» What is required: The line containing "Instruction: Increase lot" marks the start. Restate it and every following line through the end of the records exactly, and nothing else, leaving out the pictures.

:: Records to process ::

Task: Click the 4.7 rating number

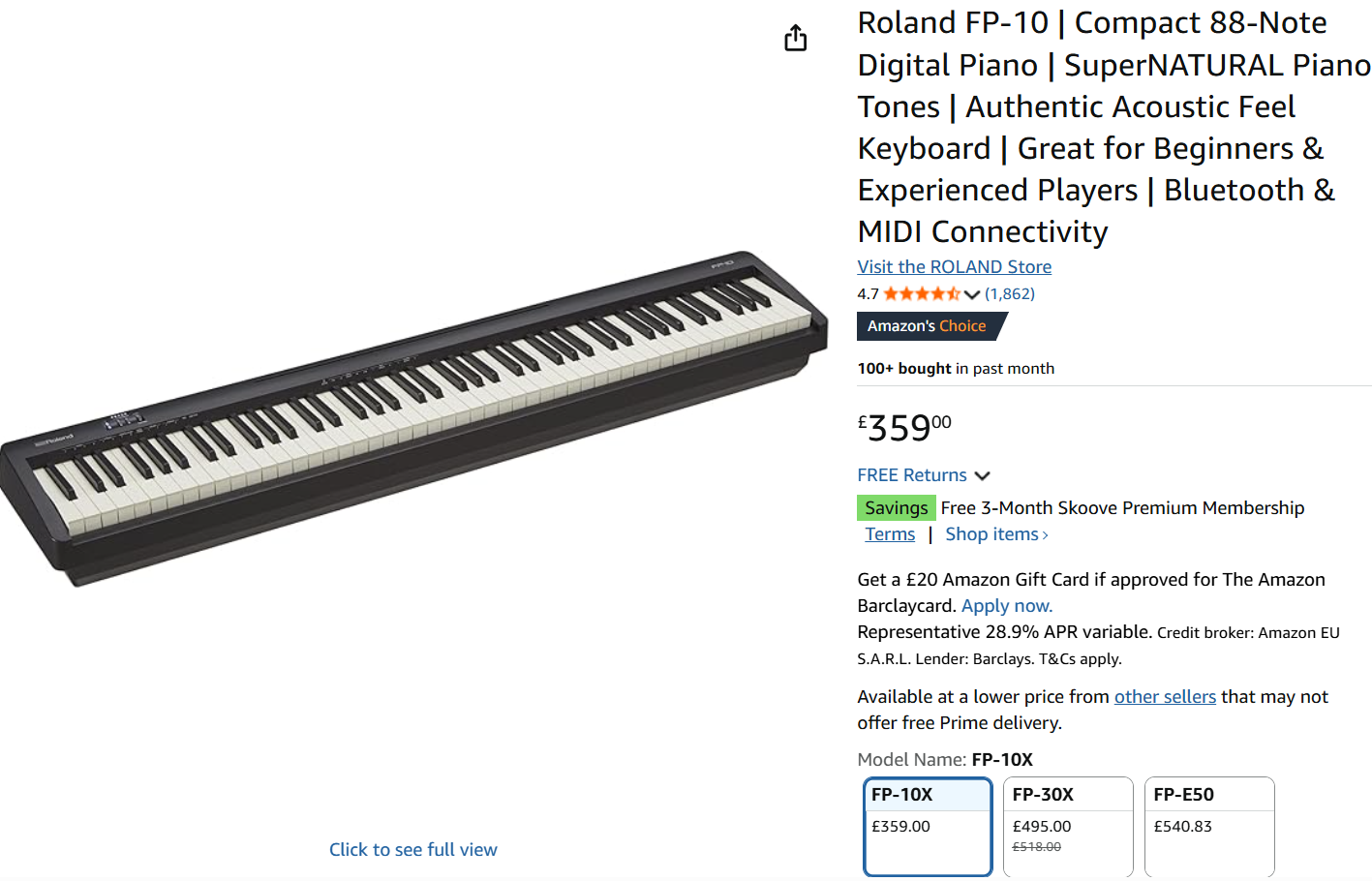Action: [868, 294]
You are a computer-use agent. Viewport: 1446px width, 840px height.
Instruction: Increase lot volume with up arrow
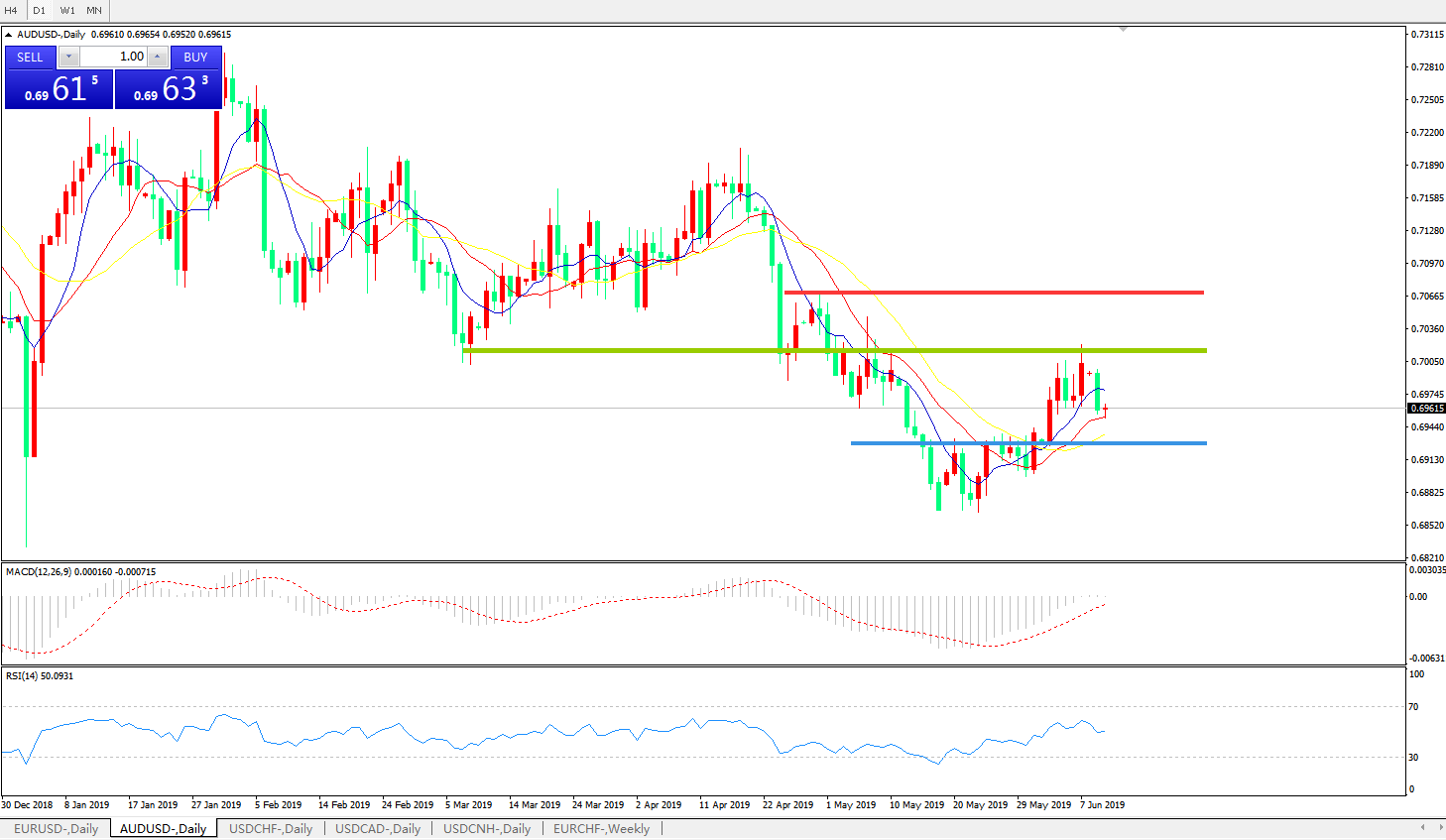[157, 57]
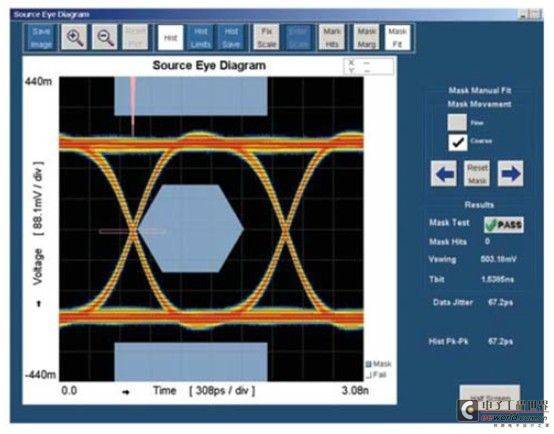Click the Reset Mask button
Image resolution: width=554 pixels, height=434 pixels.
point(477,174)
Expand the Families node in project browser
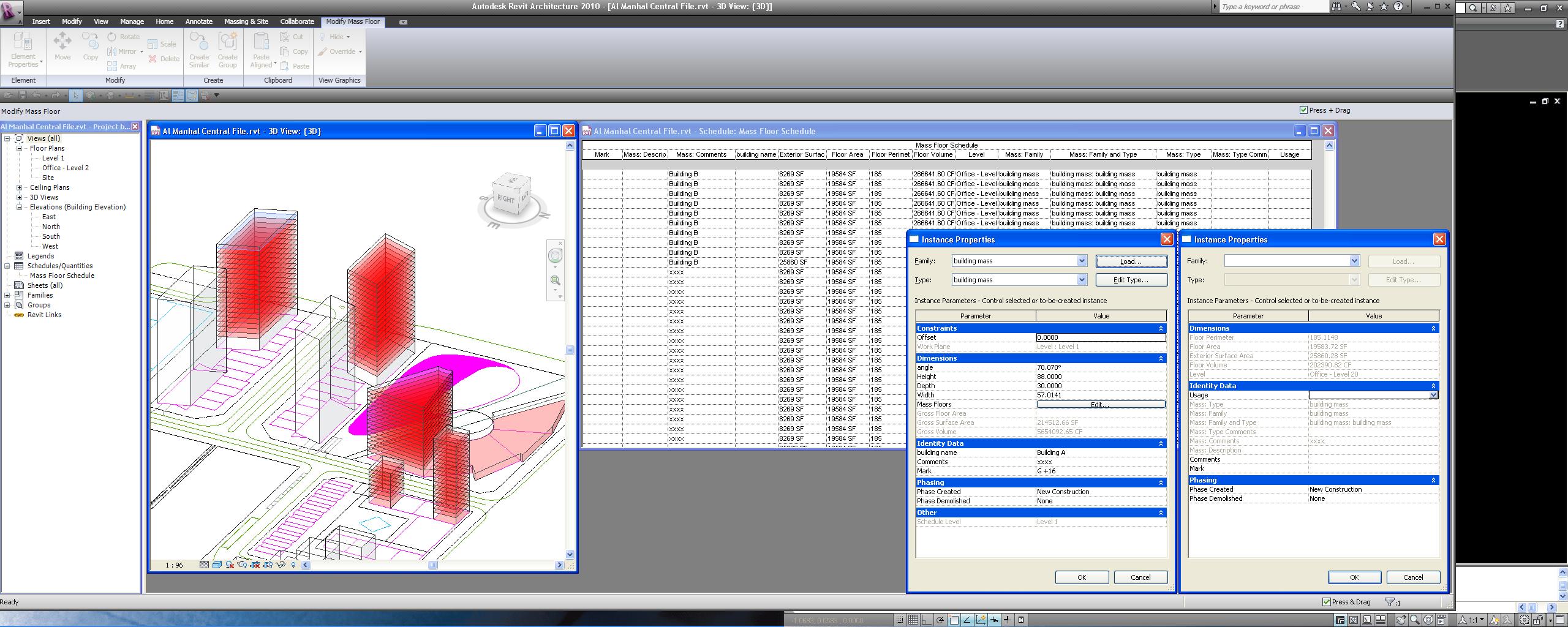The height and width of the screenshot is (627, 1568). click(x=7, y=295)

:::

» Your solution:
Instruction: Increase lot volume with up arrow
[157, 57]
Click the Reset Mask button
Image resolution: width=554 pixels, height=434 pixels.
point(477,174)
Expand the Families node in project browser
The height and width of the screenshot is (627, 1568). click(x=7, y=295)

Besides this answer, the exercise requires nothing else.